How Your Body Reacts to Exercise
When you work out, you’re actually causing muscle tissue damage. Tiny tears occur in muscle fibers which, in turn, triggers a reaction from your immune system. Your body will attempt to repair the damage through the inflammatory response. Common symptoms include swelling, redness, and warmth where the injury occurred. Then, of course, there is the telltale pain.
Your body reacts with these specific actions because it speeds healing. The swelling comes from the rush of fluids and white blood cells to the area. The redness and warmth help create an environment inhospitable to bacteria while hurrying the repair process. Some activities are more likely to trigger these responses. They include:
● Strength or weight training
● Jogging or running, especially downhill
● Step aerobics.
Working out also destroys red blood cells which transport oxygen. DOMS or delayed onset of muscle soreness occurs within a day or two of heavy exercise. It can happen to anyone no matter how fit. It is often a problem if you work out in a different manner without giving your body time to adjust to the new activity.
Parts of Your Recovery Routine
Rest or Activity Rest?
Your first instinct is probably to rest. After all, you’re sore and tired. Unfortunately, that’s one of the worst things you can do. It’ll lead to stiffness which can make the pain more intense. A wiser course of action is light activity. It will support the increased blood flow to the injury site.
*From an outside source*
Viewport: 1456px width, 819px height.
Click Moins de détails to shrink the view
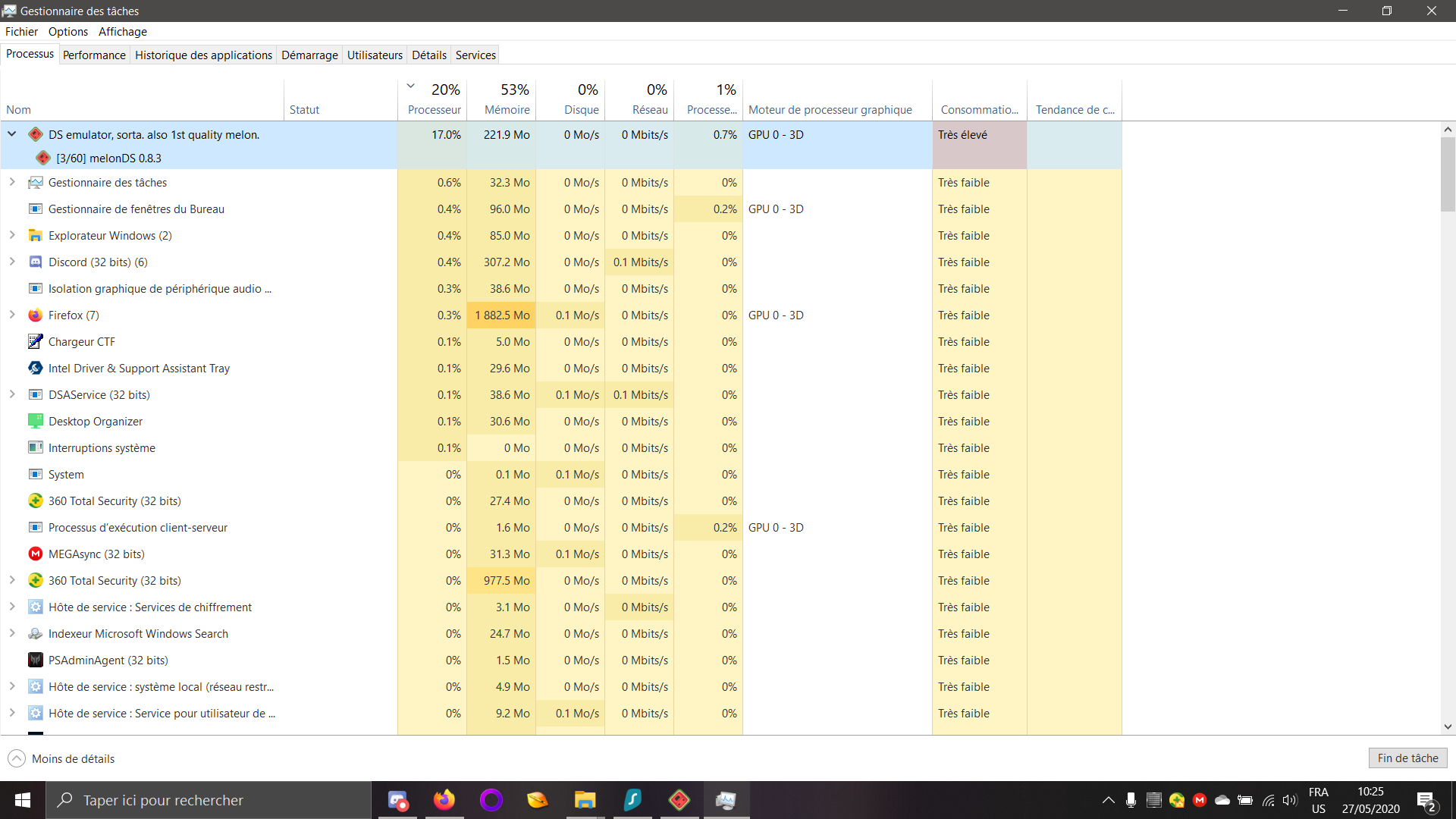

That will bring reinforcements with white blood cells while removing waste products from cell damage.
Your routine should include some active rest such as walking and stretching. Stick with light intensity to avoid further damage to muscle tissue. As always, listen to your body. Don’t force yourself to be active if you experience sharp pain.
To Ice or Not to Ice
Contrary to popular belief, ice might not be the best option for your recovery day routine, explains the American Physiological Society. There is no doubt that it will reduce swelling and inflammation. But that’s the problem. When you halt the immune response, you delay healing. That’s not to say you have to ditch the ice pack because it will also reduce pain.
Ice is best during the early onset of the process to keep you comfortable. Then, other options like massage and heat can provide further relief from the discomfort and stiffness. The same holds true for non-steroidal anti-inflammatory drugs (NSAIDs) like ibuprofen and aspirin. Take what you need to manage your pain, but let your immune system take over.
If you do use ice, make sure and wrap the pack in a towel. Never put an ice pack directly on your skin. Keep it in place for short bouts of 20 minutes or less about three or more times a day as needed. Elevate your leg in a comfortable position whenever you use this treatment.
Putting on the Heat
The Ideal Routine
As you may guess, time is an important factor in the recovery process. The perfect routine depends on your stage of recovery and inflammation. The recommended actions differ and thus, your day, during the process. If DOMS has just started, incorporate the following things into your day for the first three days:
Initial Recovery Stages
- A good night’s rest to put your body in the best state for healing
- A healthy breakfast that includes nutrients that support tissue repair like foods rich in vitamin C and magnesium
- A light session of activity around 10 to 30 minutes, depending on how you feel
- Ice and NSAIDs as necessary to decrease pain
Post Inflammatory Stages
- Emphasis on good sleep patterns continues
- Healthy diet with plenty of fruits and vegetables while avoiding greasy and fried foods
- Multiple sessions of light activity
- Heat application following ice recommendations
Once the inflammation has eased up, replace the ice sessions with heat application taking the same precautions. You can continue this plan until your injury or DOMS are fully resolved. As you move toward full activity, increase your light exercise gradually while cutting back on the ice, heat, and NSAIDs. Let your body be your guide. Usually, it takes about three to five days.
You should plan on resuming regular workouts only after your pain has ceased. If something still hurts, you may use an awkward stance that can worsen an existing injury. If you’re still experiencing issues after five days or more, consult your doctor.
Recovering from a strenuous workout depends on giving your body what it needs to follow its natural course of repair. You should limit pain management to what’s necessary to keep you comfortable during those first few days when DOMS has begun. Afterward, your routine should focus on the support your body needs for full recovery. With patience, you’ll be back in no time.